STATED TASK A:
According to the text on gold prices, why was the fixed price of $35 per ounce set in 1934 too low, and what does the text say this likely did? Answer in one to three sentences.

TEXT SHOWN:
....

Gold in US dollars, or as we like to say more explicitly around here, gold in fiat Federal Reserve note terms, continues to build further momentum for an eventual breach of its old August 2011 nominal price high of around $1,900 oz.
Whether that happens later this year in 2020, or in the coming years and months, is not our task in predicting. But we as bullion buyers ourselves, we see $2000 gold as an upcoming gimme.
A future supportive price point whose seeds have already been sown.
Late last week here on SD Bullion’s blog, we showed viewers various gold price charts from around the world.
These varying gold price charts illustrated hundreds of fiat currency denominated gold values breaking out to new all-time price highs. If you missed that video, stay tuned to the end of this week’s video below, and click through to see those confirming gold price chart breakouts in other major fiat currencies for yourself.
This week we want to focus on historic US Stock market downturns. And mainly examine them through percentage losses juxtaposed by gold, and silver values through the same timeframes.
And while we’ll take a brief long look back at gold in US Recession history, we will mainly focus on the more modern supposed “free trade” and financialization era.
What we like to more explicitly call the full fiat currency era, which is now nearing 50 years in duration.
Going way back to our nation’s founding and then near split up some 90 years later, there have been many times in which steady or even rapidly escalating silver and gold values have helped US citizens preserve their purchasing power, and too at times get caught up in price manias that eventually busted and came back to perhaps fairer values.
Late in the US Civil War, the silver price history was made as the white precious monetary metal’s nominal value more than doubled in the year 1864.
And in the economic recession which followed the US Civil War (gold vs greenback era), the price of gold nearly 8 folded in US Dollar terms going from $20.67 oz to as high as $160 by the late 1860s.
Great Depression Gold Silver Price Era
By the end of the 1920s stock market mania, peak to trough the US stock market lost over 90% of its nominal value into the heart of the 1930s Great Depression.
The price of US Citizen’s confiscated gold went from the $20.67 they were paid for handing it into their local Federal Reserve branch in the year 1933. Only to have those same dollar bills devalued to gold by some 70% with a new arbitrary $35 oz price by fiat decree in 1934.
An arbitrary fixed price, which looking back based on the amount of US dollar notes then in circulation was too low and likely extended the deflationary depression then ongoing (even Jeopardy contestants do not know these basic US financial facts).
The financial powers that were for decades following, tried to maintain that too low a gold price artificially only to have their London Gold Pool price rigging scheme fail at suppressing gold prices in 1968.
As promised to start this video embedded above, we are going to focus in on the last 5 decades of time for silver and gold price during recessions within secular bullion bull markets.
From just past the time when the USA and then President Nixon went full fiat currency breaking the final ties of the Bretton Woods agreement.

....

RECORD SET:
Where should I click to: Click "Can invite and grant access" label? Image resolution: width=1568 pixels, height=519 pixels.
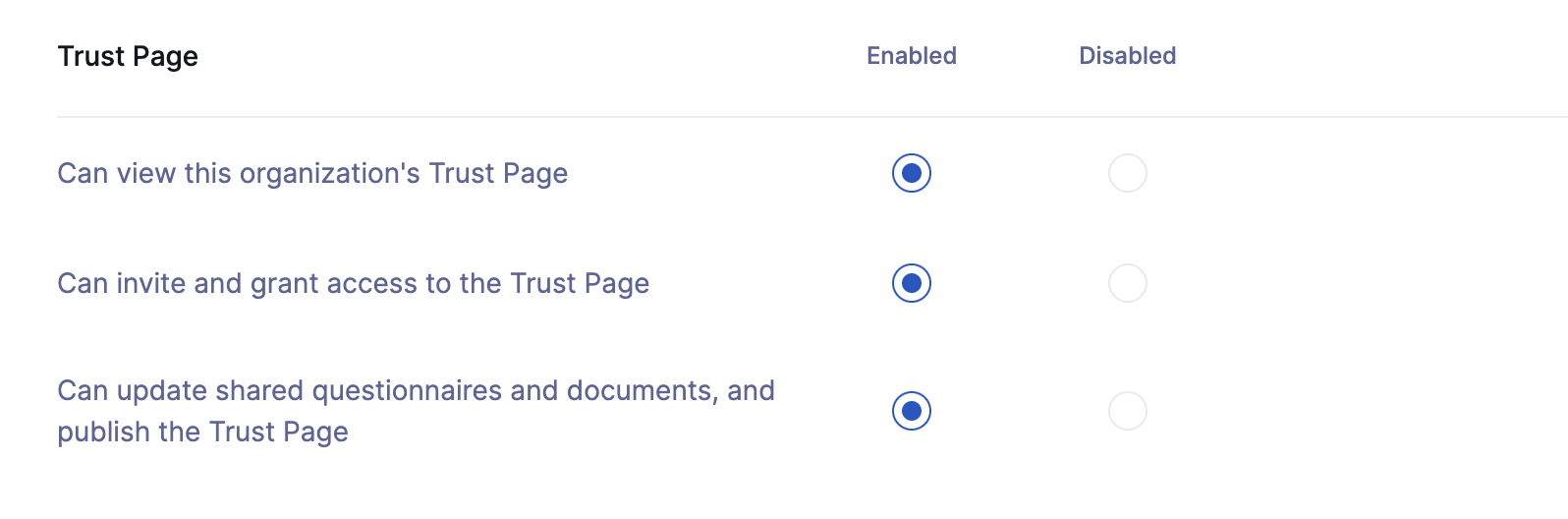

....

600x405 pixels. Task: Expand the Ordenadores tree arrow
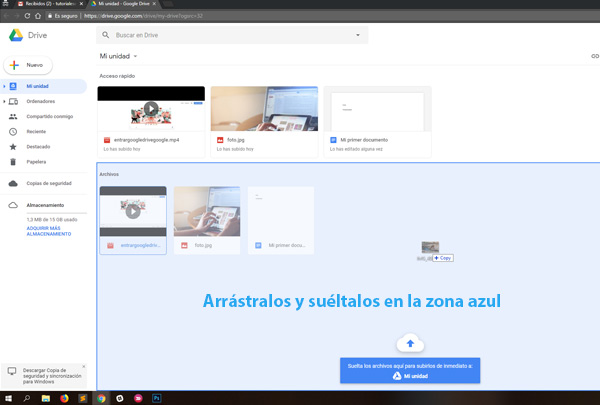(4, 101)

....

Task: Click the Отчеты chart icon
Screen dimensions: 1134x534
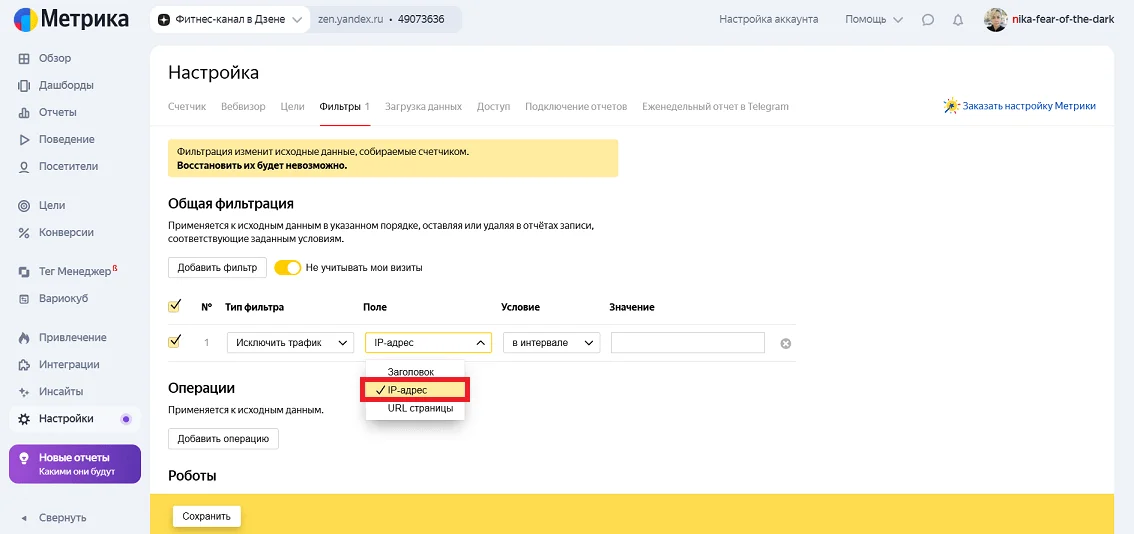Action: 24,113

....

STATED TASK B:
In the records, swap "Screen dimensions" for "Screen size" in the lines from the one with "Task: Click the Отчеты chart icon" to the one with "Action: 24,113", changing nothing else. Give only those lines, and leave the pictures out.

WRITTEN REPLY A:
Judged by the amount of US dollar notes then in circulation, the price was too low. The text says it likely extended the deflationary depression then underway.

WRITTEN REPLY B:
Task: Click the Отчеты chart icon
Screen size: 1134x534
Action: 24,113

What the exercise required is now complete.